I’m sensing you changed that.
We realized we had to demolish it all, because it was causing inefficiencies in our operations. It was slowing us down. We weren’t making the best decisions possible. Sometimes we were making decisions that were short-term cost based, when we should have been basing them on what we would need to be ready for a year from now. In other places, the focus on automation wasn’t there, because it wasn’t a team’s own responsibility. Questions about automation were being tossed to a small team of people who just weren’t going to keep up with this swarm of engineers that we were hiring. We had to rethink the entire organizational structure, and the types of people we were hiring, to break up all these different sort of walls.
Do you still separate the teams working on innovations from the teams maintaining today’s core business?
No, we come up with what we call big bets as a team, planning the investments in technology that will take one or two or three years to build. For example, we built a new compiler that runs the front end of our site. It took us a couple of years to build and that R&D effort was done in parallel, in the same team that was maintaining the existing run time that was running the live Facebook. It absolutely wasn’t that there was one team separate, working on the new thing, and another team stuck behind with the old thing.
Most management gurus tell you to separate that team, to give the innovation a chance to take off. That must have been hard to manage, having the two things going on at once.
It is hard to manage. There are interruptions coming in every day that want to take you away from that long-term goal. You really have to make sure you have the right team, with all the skill sets and the diversity you need. You have to be a little flexible on deadlines, and build in a little bit of wiggle room in case the interrupts don’t play in your favor.
But meanwhile there are so many benefits — starting with the fact that it’s done in a much more open way. No one likes it when there’s a team working in some secure undisclosed location “doing something really cool that is going to replace what you’ve got.” It’s a tough thing to manage on both ends. The innovation team worries: “We’re not making any impact now – they’ve just stuffed us in a corner and told us go deliver something great.” And the core business team you’re depending on to deal with problems and customer support issues and all the urgent things that come up, is saying, “When do we get to work on something cool? Are we second-class citizens or something?”
That emphasis on openness seems appropriate for Facebook.
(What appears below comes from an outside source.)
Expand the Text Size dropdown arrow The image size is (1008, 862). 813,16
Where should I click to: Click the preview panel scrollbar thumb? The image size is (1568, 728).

I think in younger tech companies like Facebook, the culture is more open. There are very few things that are done in secrecy. Mark [Zuckerberg] has always set up the company to be a very transparent and communicative team or environment. For example, he does a Q&A with the entire company every Friday, and encourages us to ask hard questions; he really wants to reinforce that we’re open, we’re one team. And of course it’s consistent with the mission of the company: to connect everyone on the planet. That has been there, consistent, for a long time and we really believe in it. So everything we talk about and do in operations needs to connect to how we’re going to get that done. It all needs to tie in.